NKX6.3 transcription factor is known to be an important regulator in gastric mucosal epithelial differentiation. The present study aimed to investigate whether NKX6.3 acts as an essential tumor suppressor in gastric carcinogenesis. Absent or reduced protein expression and decreased DNA copy number and mRNA transcript of the NKX6.3 gene were frequently observed in gastric cancers. Overexpression of NKX6.3 in AGSNKX6.3 and MKN1NKX6.3 cells markedly arrested cell proliferation by inhibiting cell cycle progression and induced apoptosis through both death receptor- and mitochondrial-pathways.

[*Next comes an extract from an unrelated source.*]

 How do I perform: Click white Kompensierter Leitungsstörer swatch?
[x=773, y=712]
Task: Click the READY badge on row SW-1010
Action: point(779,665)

In addition, stable NKX6.3 transfectants increased the expression of gastric differentiation markers, including SOX2 and Muc5ac, and decreased the expression of intestinal differentiation markers, CDX2 and Muc2. In ChIP-cloning and sequencing analyses, NKX6.3 coordinated a repertoire of target genes, some of which are clearly associated with cell cycle, differentiation and death. In particular, NKX6.3 transcriptional factor was found to bind specifically to the upstream sequences of GKN1, a gastric-specific tumor suppressor, and dramatically increase expression of the latter. Furthermore, there was a positive correlation between NKX6.3 and GKN1 expression in non-cancerous gastric mucosae. Thus, these data suggest that NKX6.3 may control the fate of gastric mucosal cells and function as a gastric tumor suppressor.